Pendahuluan
Di tengah lantunan nada gamelan yang dulunya selalu memenuhi setiap sudut desa Kauman, Kecamatan Karangrejo, Kabupaten Magetan, saat ini semakin terasa keheningan yang mendalam. Desa yang dahulu dikenal sebagai pusat pembuatan gamelan yang tersohor, terutama gamelan Margo Laras, kini menghadapi tantangan zaman yang perlahan-lahan mengancam eksistensi kerajinan tradisional ini. Di balik keindahan nada gamelan yang masih ada hingga saat ini, terdapat kisah perubahan yang terjadi mulai dari jumlah pengrajin yang semakin sedikit hingga berkurangnya minat generasi muda terhadap seni budaya yang sebelumnya berkembang pesat. Di tulisan ini, penulis akan mengupas bagaimana Kerajinan Gamelan Margo Laras yang pernah menjadi kebanggaan desa kini berjuang untuk tetap eksis di tengah derasnya arus modernisasi.
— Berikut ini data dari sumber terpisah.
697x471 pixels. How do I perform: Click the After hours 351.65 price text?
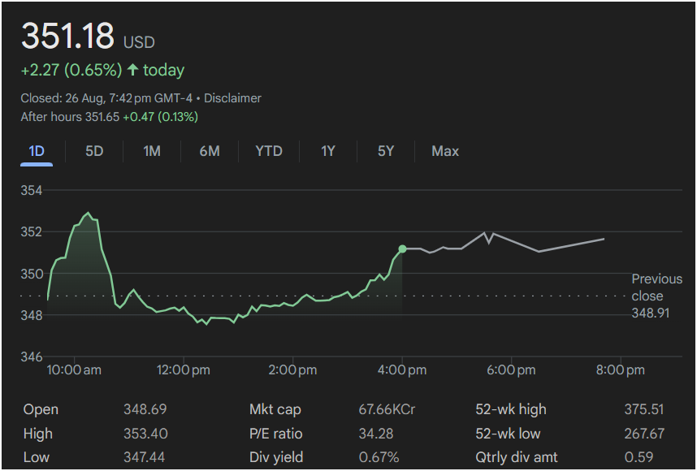coord(70,117)
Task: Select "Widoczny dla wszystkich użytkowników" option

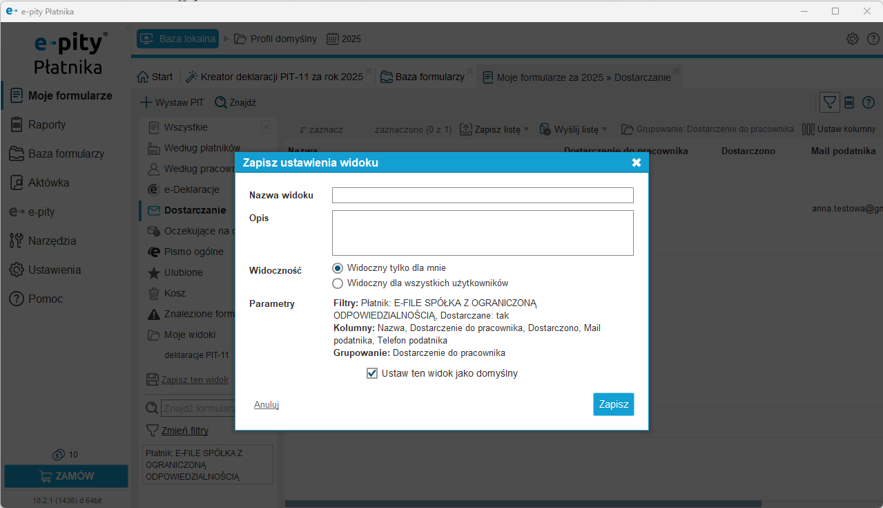Action: pos(338,283)
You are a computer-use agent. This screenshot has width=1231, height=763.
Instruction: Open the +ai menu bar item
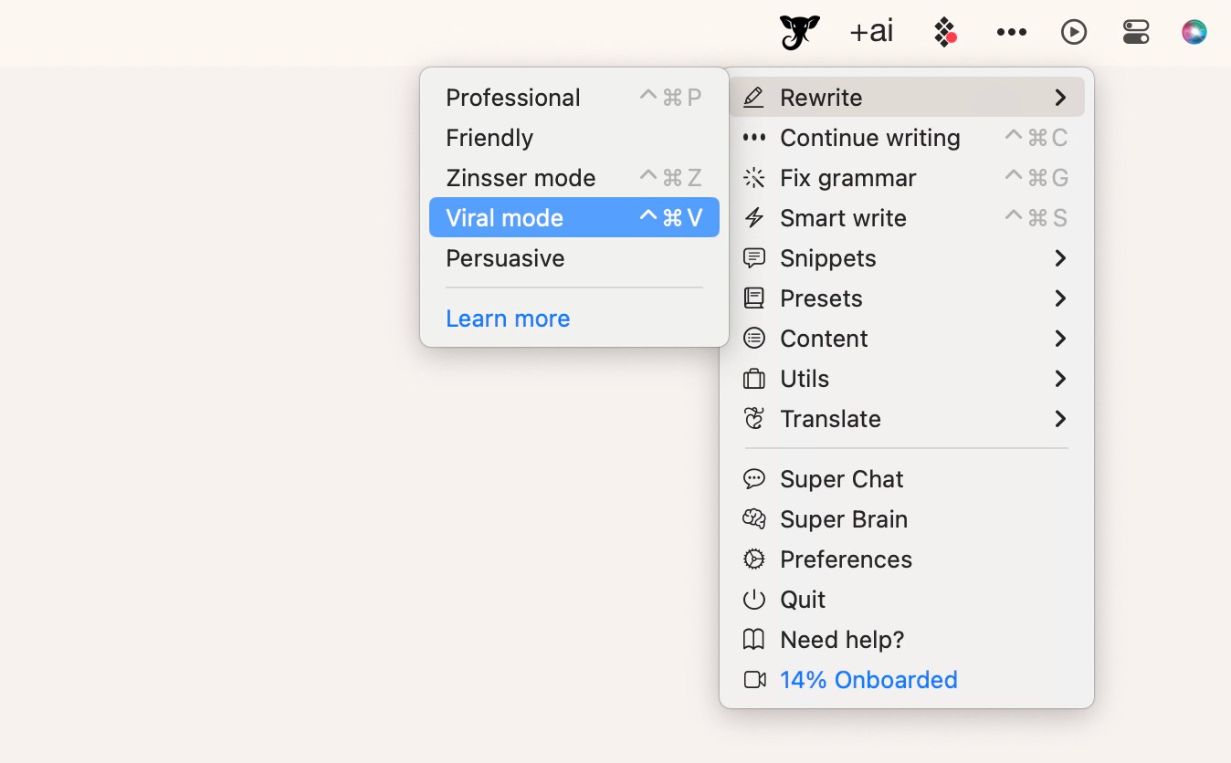pos(871,32)
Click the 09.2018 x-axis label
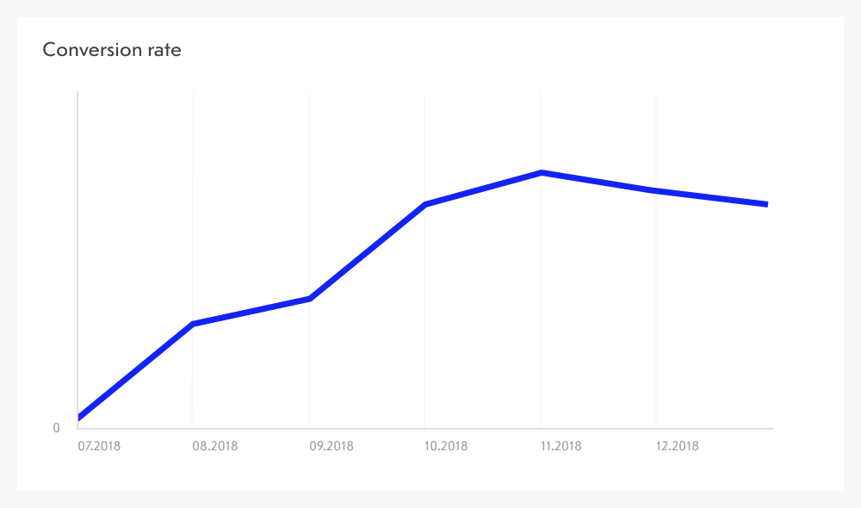 [x=331, y=446]
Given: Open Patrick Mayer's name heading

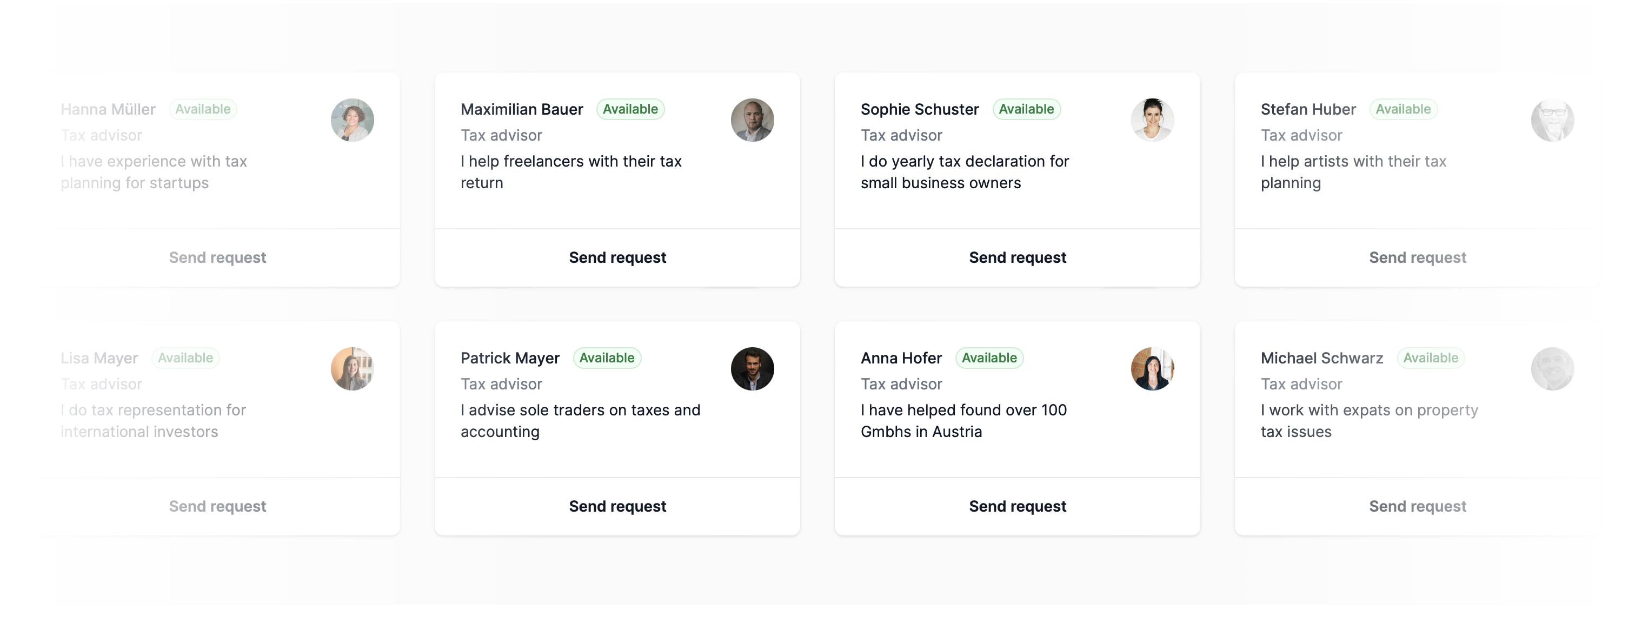Looking at the screenshot, I should coord(510,358).
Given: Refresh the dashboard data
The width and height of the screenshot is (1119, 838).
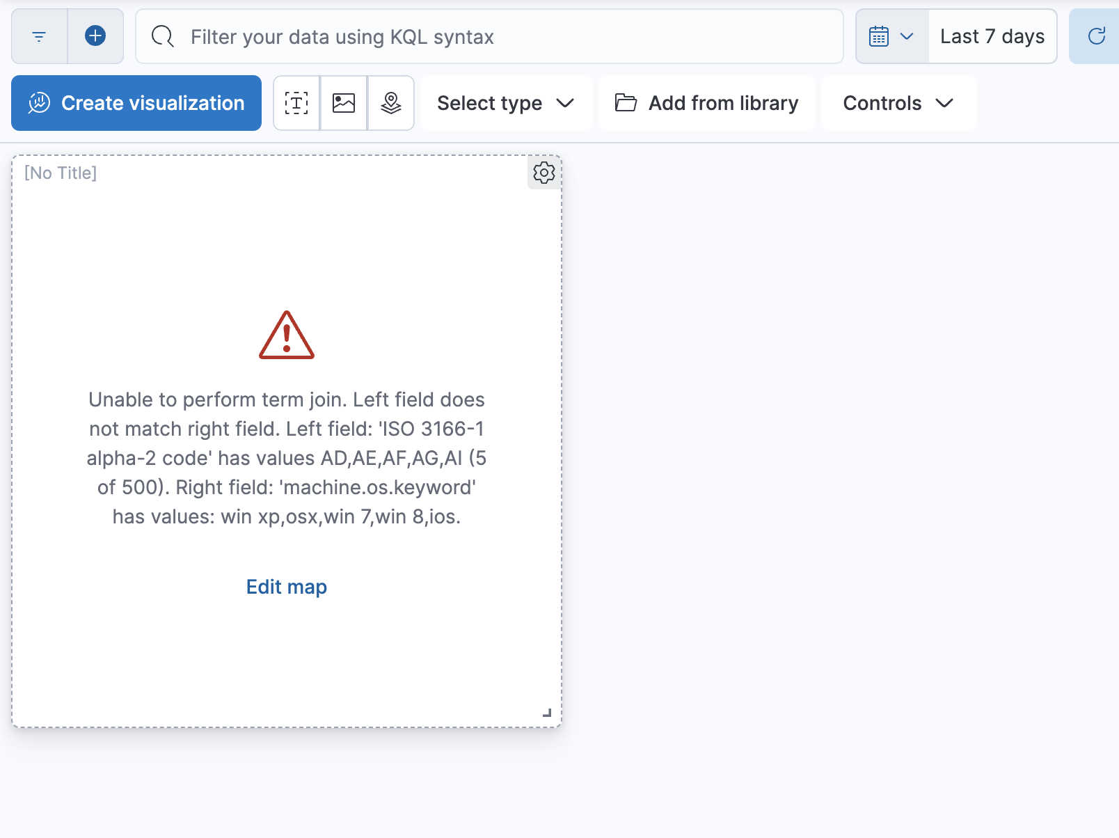Looking at the screenshot, I should click(x=1096, y=35).
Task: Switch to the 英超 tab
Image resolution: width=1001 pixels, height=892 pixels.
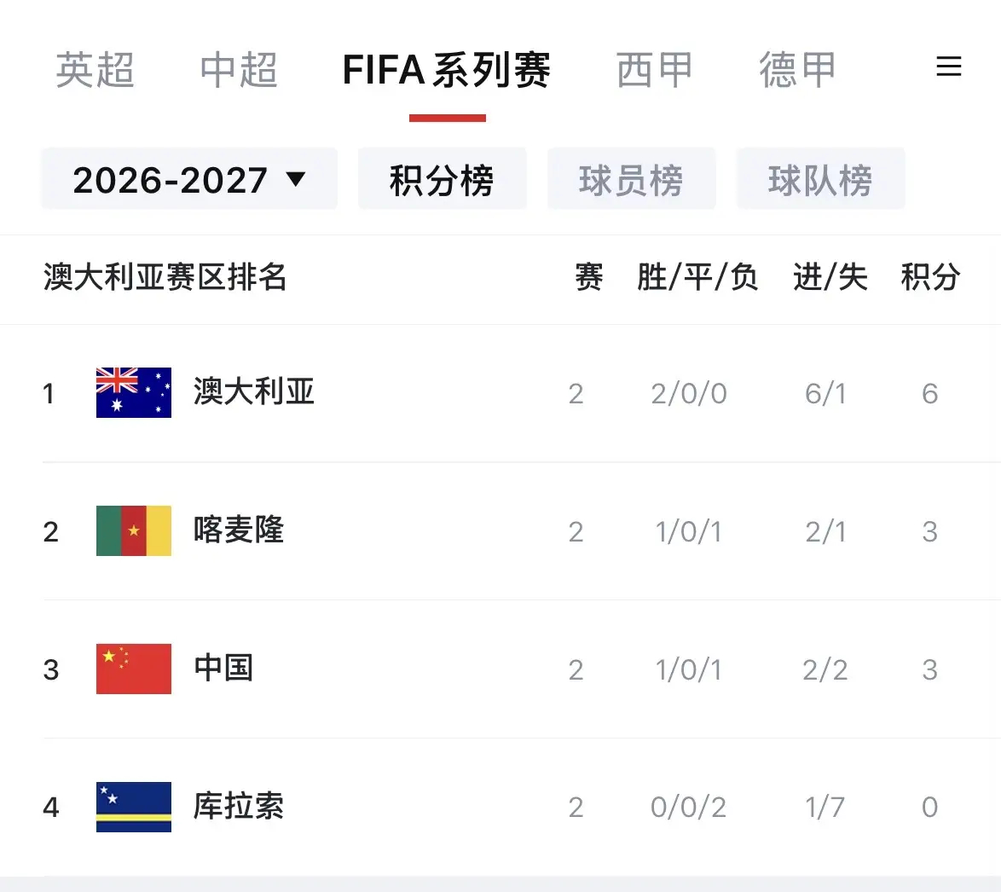Action: pyautogui.click(x=95, y=70)
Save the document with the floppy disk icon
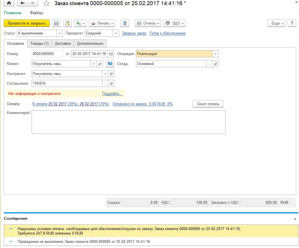This screenshot has height=248, width=299. 56,23
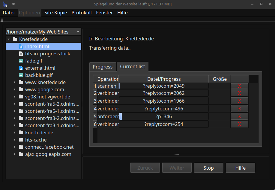Open the path dropdown for My Web Sites

(x=78, y=31)
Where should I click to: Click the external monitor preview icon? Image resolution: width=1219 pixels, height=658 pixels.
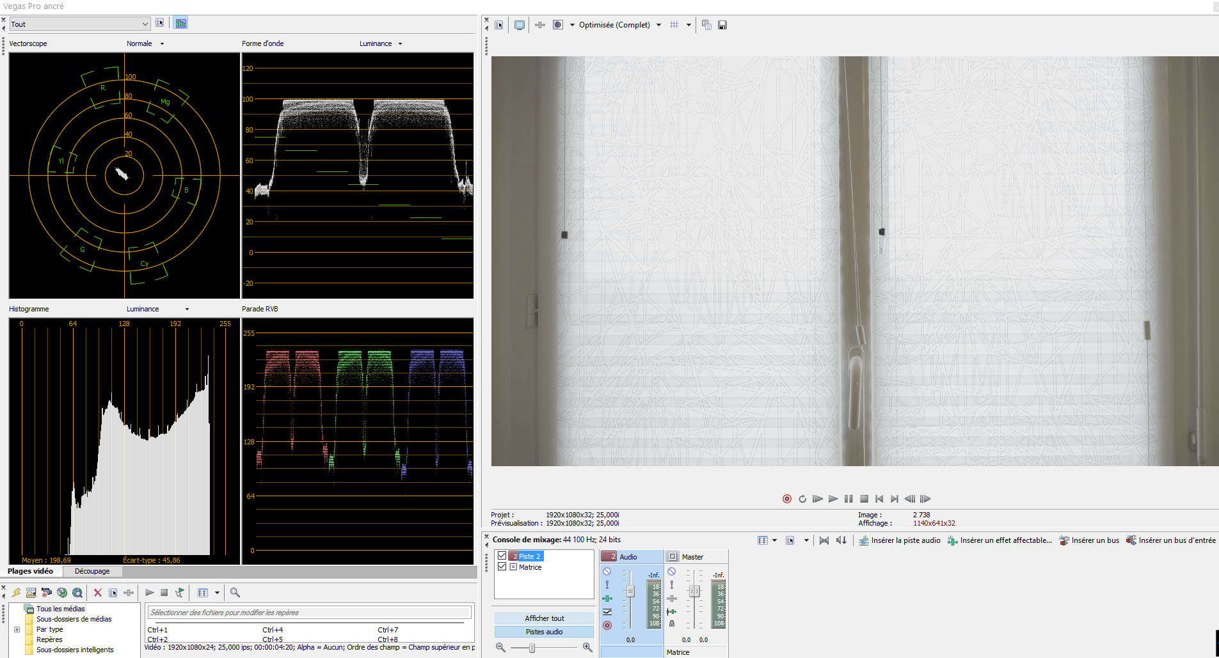pos(520,25)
Sejarah Singkat Berdirinya Kerajinan Gamelan Margo Laras di Desa Kauman
"Awalnya dari Mbah Joyobroto yang berasal dari Bantul, Yogyakarta. Beliau kesini karena diambil oleh Mbah Putri dari Mbah Dipokromo yang bertempat di Desa Purwodadi. Beliau adalah seorang pengrajin atau panji yang datang kemari dengan membawa tukang ngukir, tukang nglaras gamelan dan sebagainya. Kemudian turun hingga ke rumah-rumah di Desa Kidal (Desa Kauman), sampai turun ke masyarakat sekitar, itu kira-kira sekitar tahun 1840-an. Berjaya di tahun 1970-an, karena perkembangan seni budaya ditingkatkan, apalagi orang transmigrasi tidak ada hiburan, hiburannya ya gong reog, gong campursari, gong bonang kromong tapi ala Madura, Banyuwangi untuk latihan kelompok-kelompok/komunitas tersebut, tetapi terbuat dari besi, sehingga orang-orang tersebut krasan ada kelompok Reog, jaranan untuk memacu hiburan oleh orang-orang transmigrasi. Dan sekarang sistem, karena punya keterampilan akhirnya ditinggalkan oleh generasi sekarang. Pakai mesin, bisa tapi hasilnya nggak bagus." Wawancara dengan Pak Sugiarto, generasi kedua pendiri Kerajinan Margo Laras Desa Kauman.
Walaupun mesin mampu menjalankan sebagian besar proses produksi, kualitas dan keaslian yang dihasilkan oleh pengrajin tradisional yang terampil tetap tidak tertandingi. Di tengah kemajuan teknologi yang cepat, Pak Sugiarto menyatakan bahwa ketertarikan generasi muda untuk meneruskan keterampilan ini semakin menurun, sehingga mengakibatkan masa depan kerajinan gamelan Margo Laras terancam.
Kenapa namanya Margo Laras?
Pak Sugiarto menuturkan "Kerajinan Margo Laras kita dirikan pada tahun 1979 semua pengrajin harus punya NPWP perusahaan, harus punya ijin usaha. Jadi saya mendirikan ini dulu liar, turut kebon turut gedek, kalau sekarang kan sudah permanen udah pakai tembok, konstruksinya sudah bagus. Nama "Margo Laras" itu merupakan nama pendiri perusahaan saya, jadi saya minta izin. Dulu itu kalau mau beli timah itu dibantu sama pemerintah, oleh pt timah itu harus punya legalitas. Terus kenapa kok namanya "Margo Laras" itu karena kaitan dengan rasa, bunyi gamelan. Jadi bunyi gamelan itu semua sama, tapi titi laras tidak sama."